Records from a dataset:
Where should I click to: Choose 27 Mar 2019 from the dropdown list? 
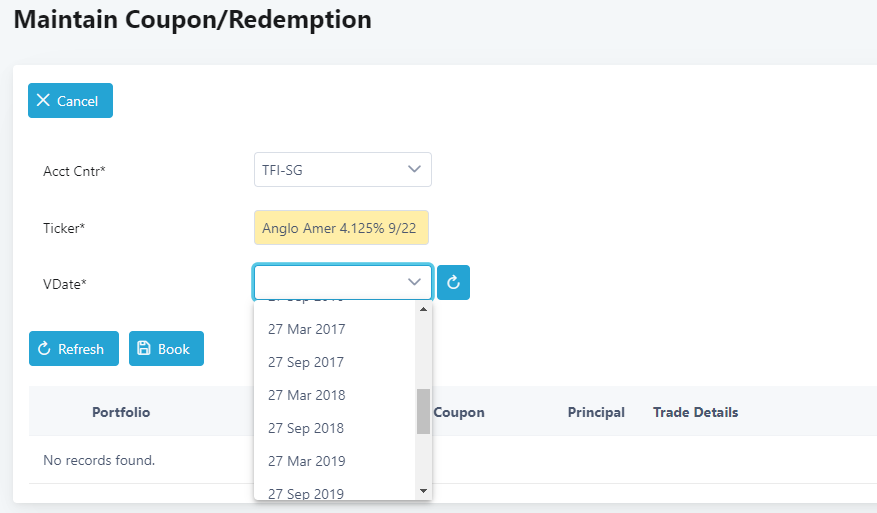pyautogui.click(x=306, y=461)
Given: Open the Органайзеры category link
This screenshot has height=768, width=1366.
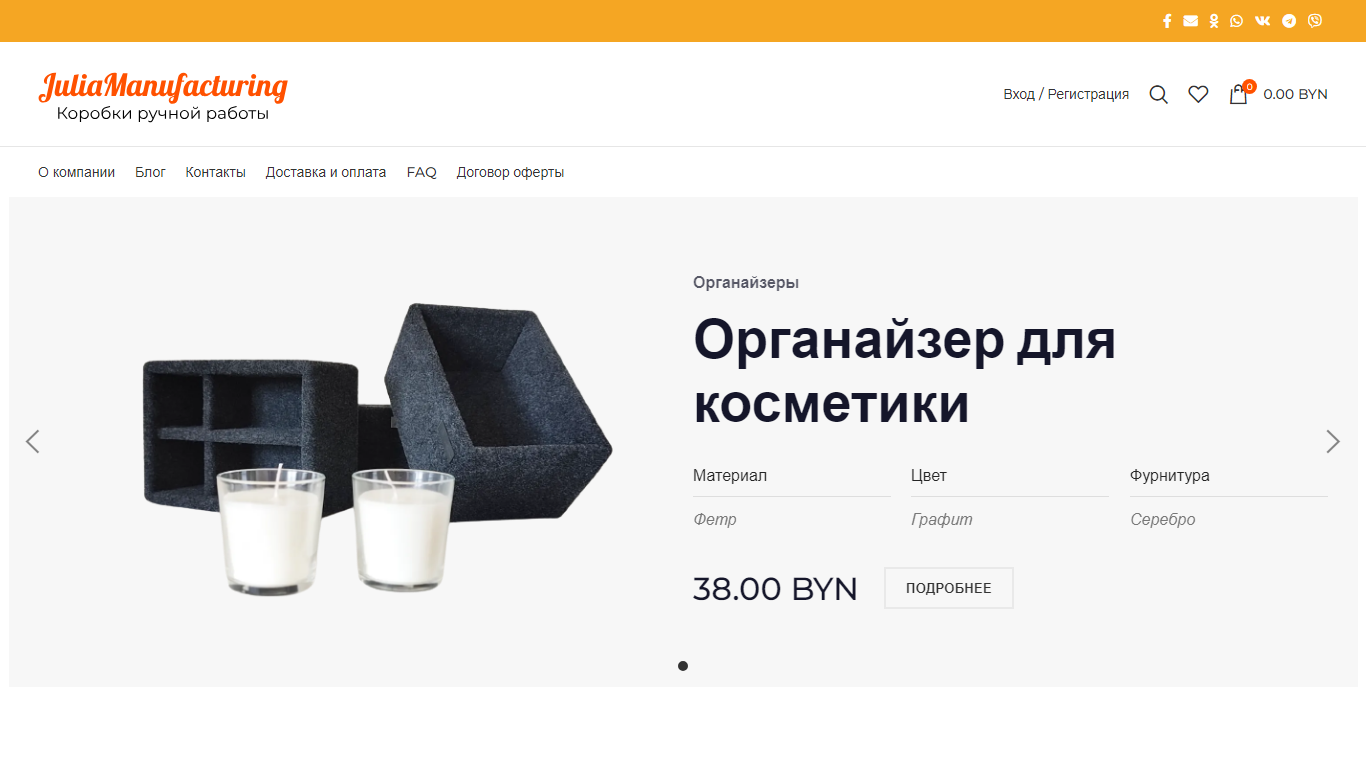Looking at the screenshot, I should [x=746, y=283].
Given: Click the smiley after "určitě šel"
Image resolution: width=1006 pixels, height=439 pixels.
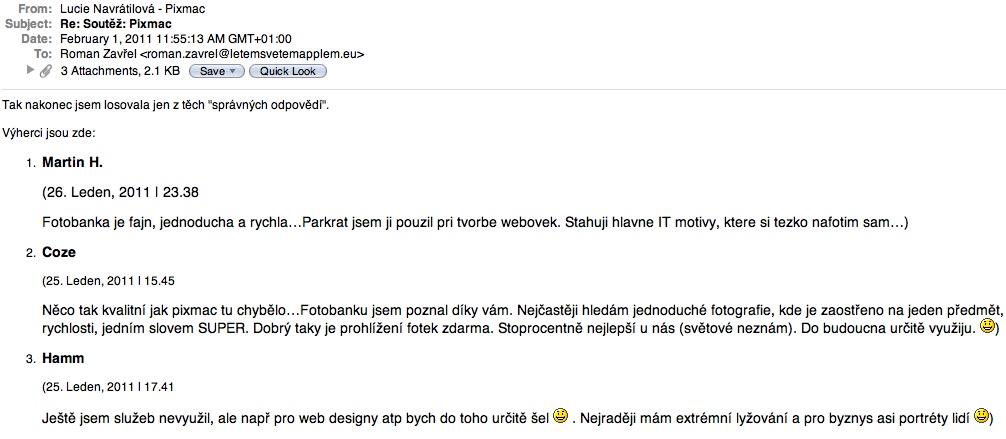Looking at the screenshot, I should pyautogui.click(x=561, y=413).
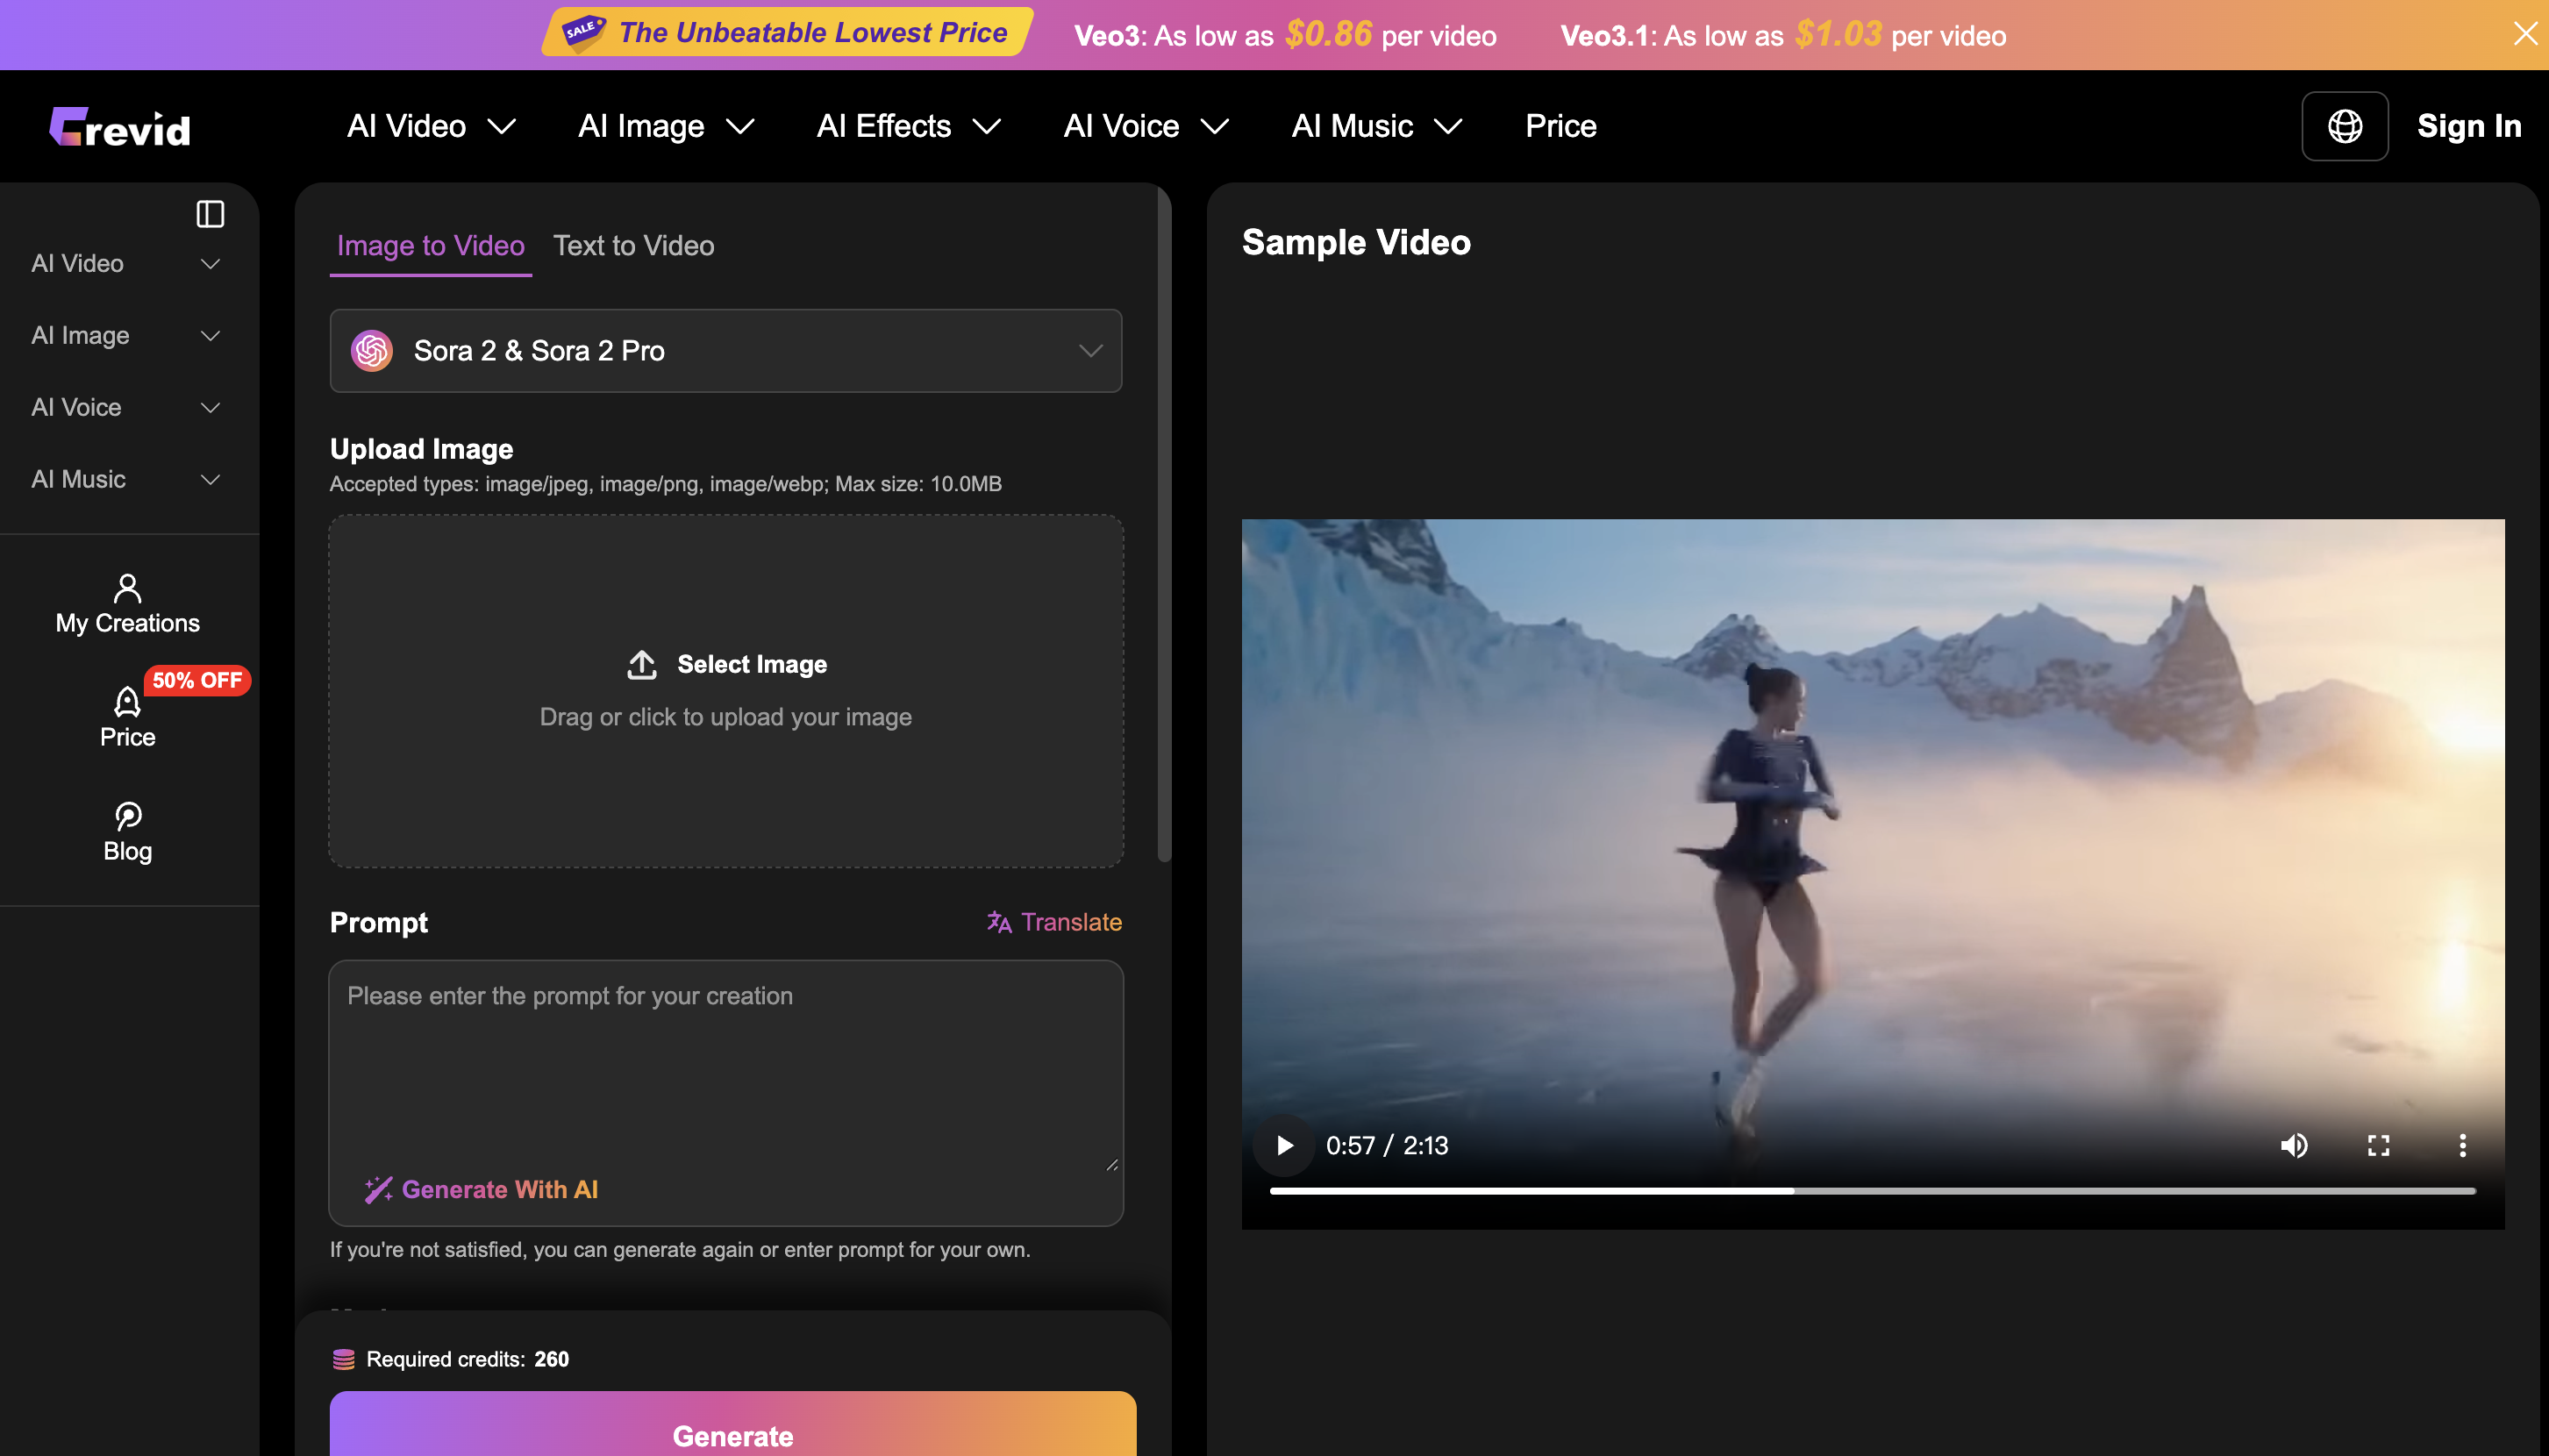This screenshot has height=1456, width=2549.
Task: Click the My Creations user icon
Action: (127, 588)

WHAT IS ASKED: Could you copy out all of the data above word for word, leaving the pictures out of your answer?

RESULT FOR THIS TASK:
Where should I click to: Choose 27 Mar 2019 from the dropdown list? 
pyautogui.click(x=306, y=461)
Given: Open the Органайзеры category link
This screenshot has height=768, width=1366.
Looking at the screenshot, I should [x=746, y=283].
Given: Click the smiley after "určitě šel"
Image resolution: width=1006 pixels, height=439 pixels.
Looking at the screenshot, I should pyautogui.click(x=561, y=413).
This screenshot has height=1456, width=2549.
Task: Click the My Creations user icon
Action: (127, 588)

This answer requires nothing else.